2.  Does the central area have multiple routers for failover?  E.g. a
Cisco 7200 for the incoming Metro Ethernet primary connections, and a
Cisco 3660 for the slower secondary connections?
3.  Are there any tie-ins between the remote sites that bypass the
central site?  E.g. site1 and site2 both communicate to the central site
via Metro Ethernet, and they also communicate to eachother via DSL.


Answers:
 I have two T1 line to the non-backbone area and both T1s are terminated
to the two different routers on non-backbone area as well as to backbone
area, and I dont want to achieve primary and secondary role, I want to
go for the load sharing kind of scenario. All sites are connected with
the central site.

ABR means Area border router only.

I am attaching one generalized diagram, please look at that one.
Now I want to achieve the load balancing between the traffic going from
R1 to R8, I want to achieve some of the networks on R1 should be
reachable via R2 and some of them via R3 for the traffic coming from the
R8.  assume all links are same. 


regards
Devang Patel


On Fri, Nov 14, 2008 at 9:29 AM, Patrick Darden < darden at armc.org>
wrote:



First, without any details, it sounds like you might be better off with
static routes than with OSPF.  I'm not trying to be patronizing, but you
don't mention many details, and some of the details you omit are the
crucial ones for OSPF.

1.  Do these remote areas have multiple paths to the central area for
failover?  E.g. a 10Mbps Metro Ethernet primary link, and a 1.5Mbps DSL
secondary?
2.  Does the central area have multiple routers for failover?  E.g. a
Cisco 7200 for the incoming Metro Ethernet primary connections, and a
Cisco 3660 for the slower secondary connections?
3.  Are there any tie-ins between the remote sites that bypass the
central site?  E.g. site1 and site2 both communicate to the central site
via Metro Ethernet, and they also communicate to eachother via DSL.

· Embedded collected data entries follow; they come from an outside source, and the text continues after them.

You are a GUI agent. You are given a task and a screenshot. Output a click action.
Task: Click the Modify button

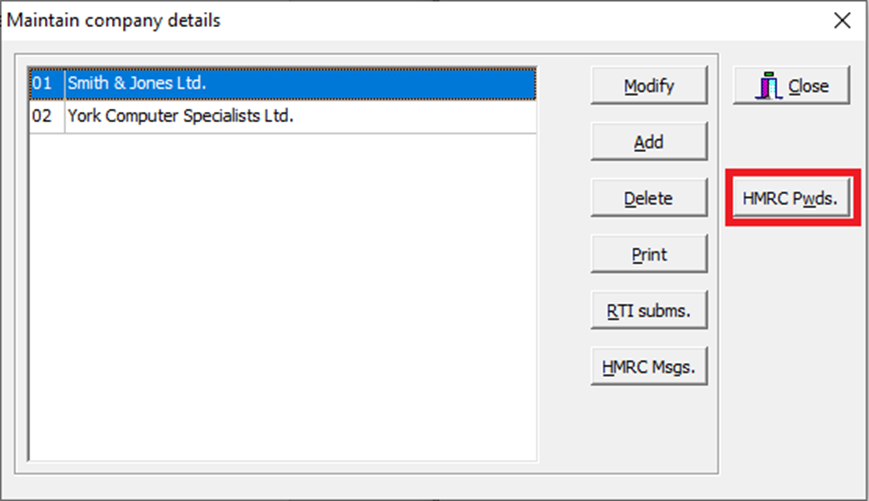649,85
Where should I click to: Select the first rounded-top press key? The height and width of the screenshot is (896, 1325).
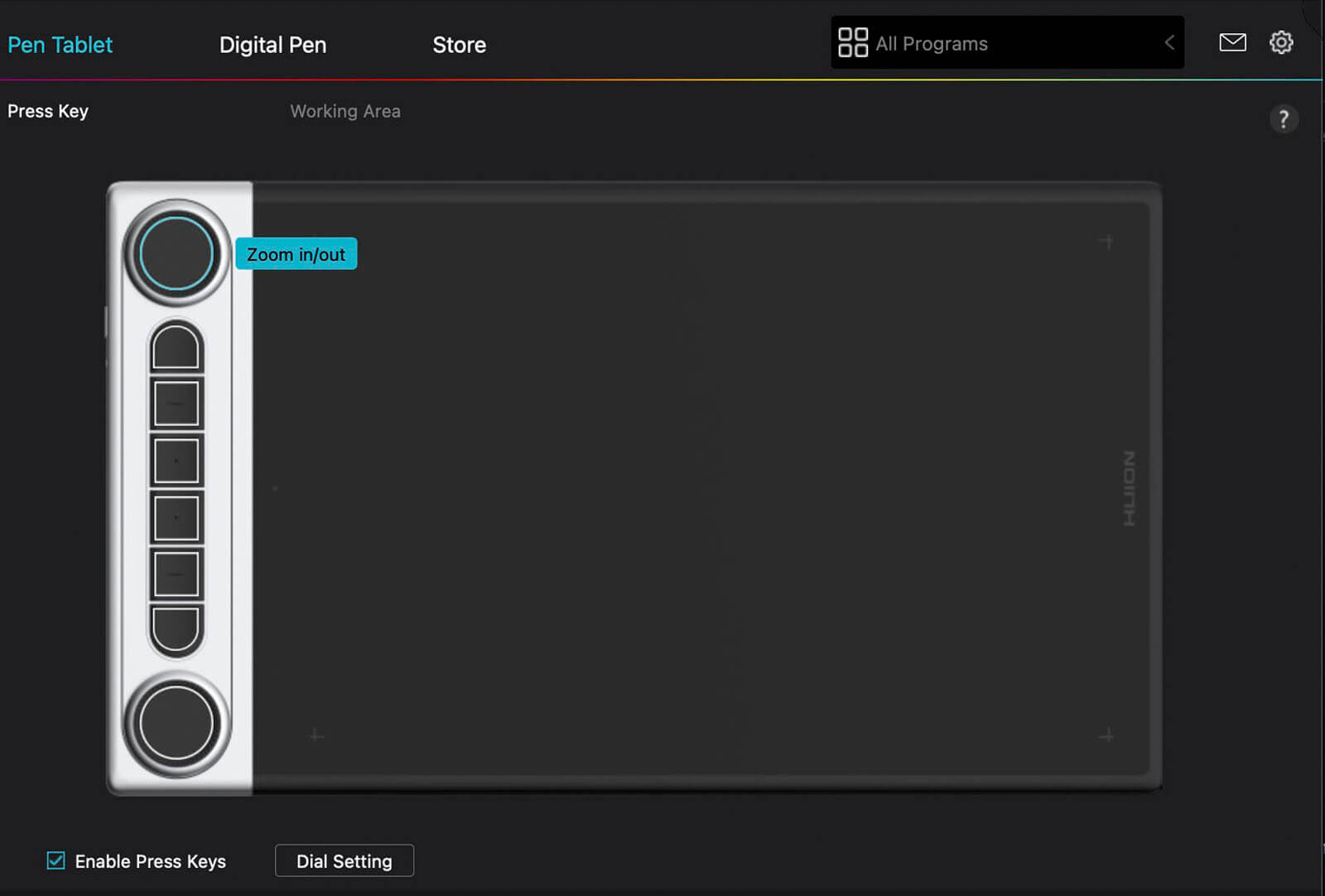(x=176, y=347)
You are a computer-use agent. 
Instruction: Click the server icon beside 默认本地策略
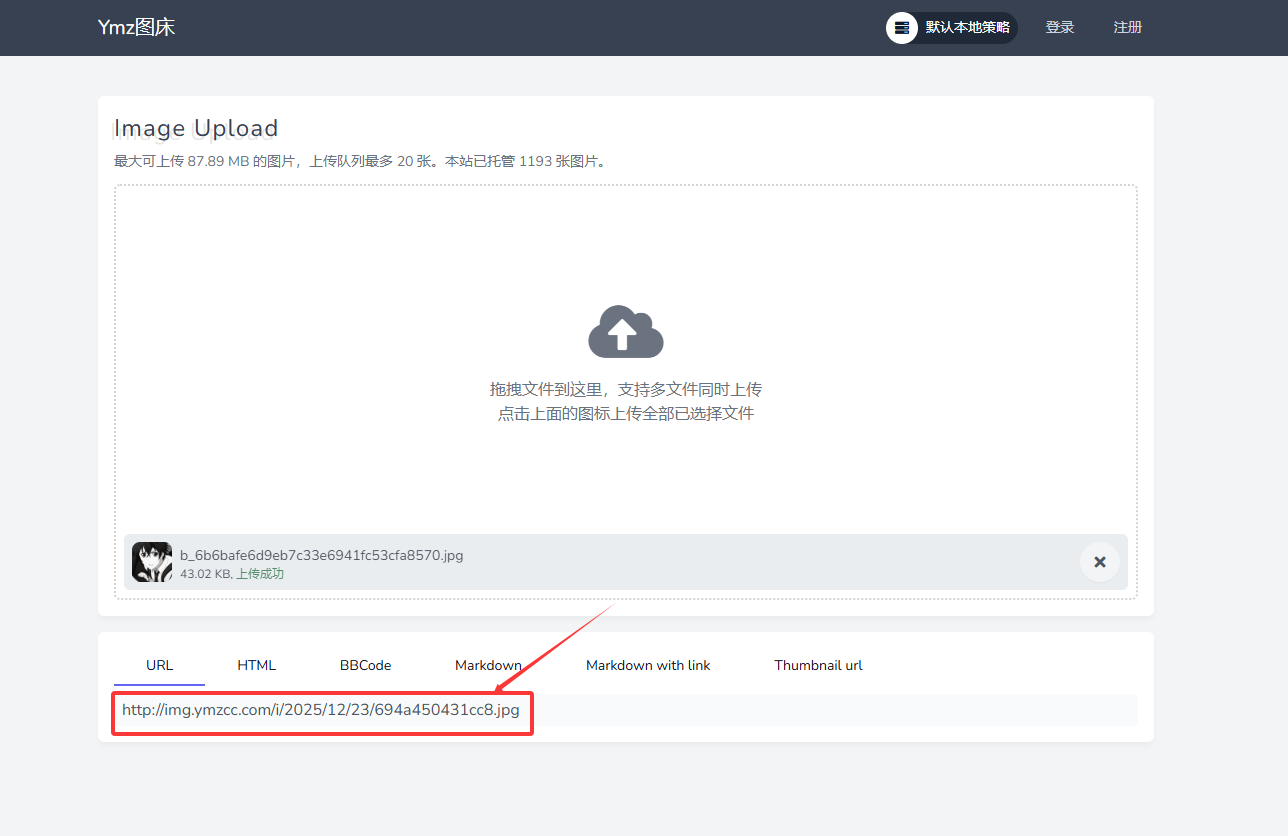coord(902,28)
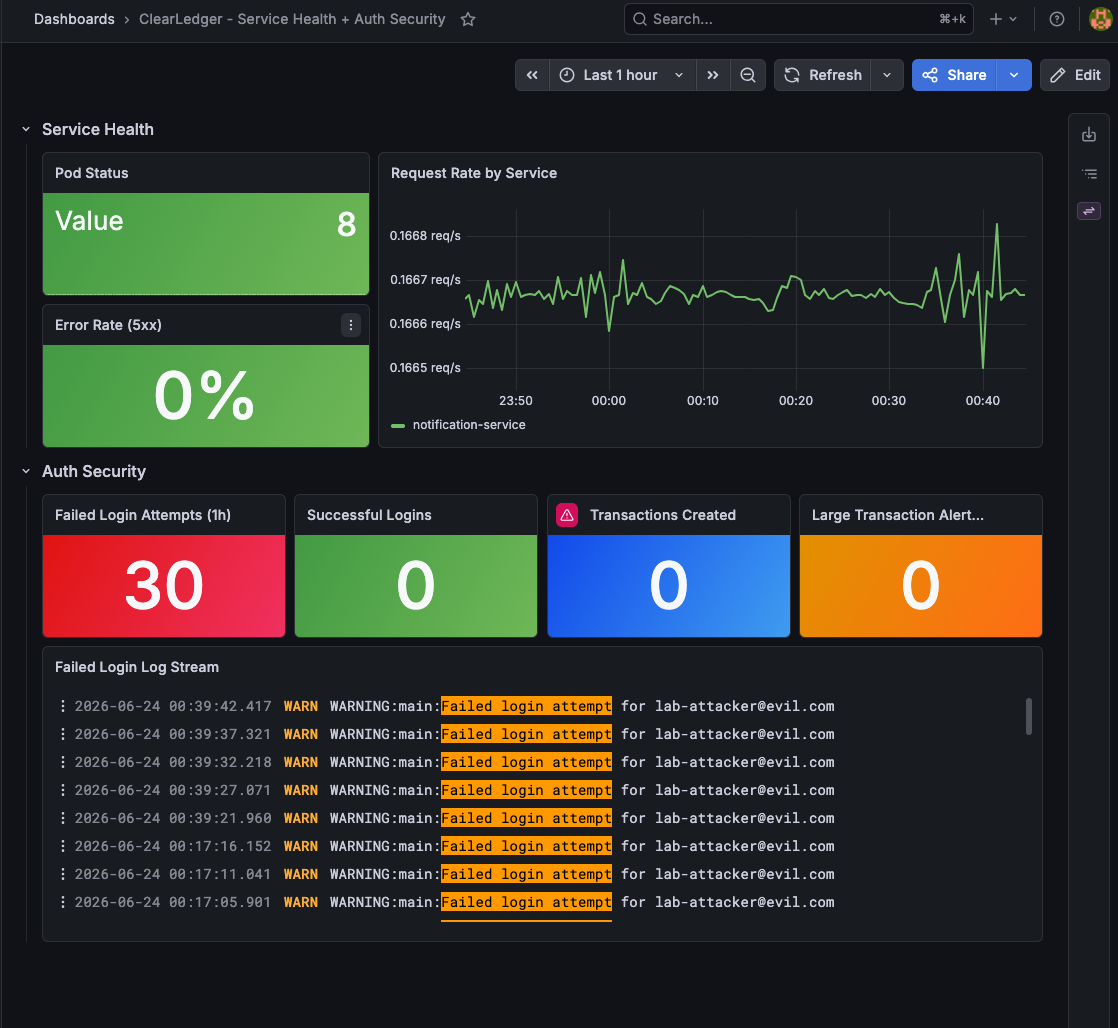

If none of the above are true, then static routes would be better for
you (for the remote area/s in question).  E.g. area1 has multiple paths,
so ospf is warranted; however, area2 has just one path so a static
approach would usually be better.

Your language seems to indicate that OSPF is warranted (area0, area1,
two ABRs).  I am assuming you mean Area Border Router not Associative
Based Routing (vs. OSPF).  I am also assuming this is a non-public
system (internal network, probably a MAN or WAN).

If so, without any further details, I would set it up for
bandwidth/failover.  Weight the paths appropriately.  Keep it as simple
as you can.  OSPF can become a morass.

If you sketch your situation out more, we can be more helpful....
Campus?  MAN?  How public?  Multi-pathed?  Multi-homed?  Multiple
interlinks?  Are there some lines with reliability problems where the
lower bandwidth links are actually preferred?  Do you have any
decentralized concentration points that might have problems due to
multiple remote sites shuttling traffic through it (due to multiple
interlinks)?

--p 


devang patel wrote:


Hi All,

I am not sure is this the good place to ask this question or not!!!

I am looking for feed back on having OSPF multi-area, lets say if you
have
multiple location in nonbackbone areas and those nonbackbone areas are
connected with the one backbone area. For example: OSPF AREA1 has the
connectivity to OSPF AREA0 using two ABR, so what is the optimum way to
achieve the load balancing or load sharing for traffic entering or
leaving
the area, what are the possible way to configure it?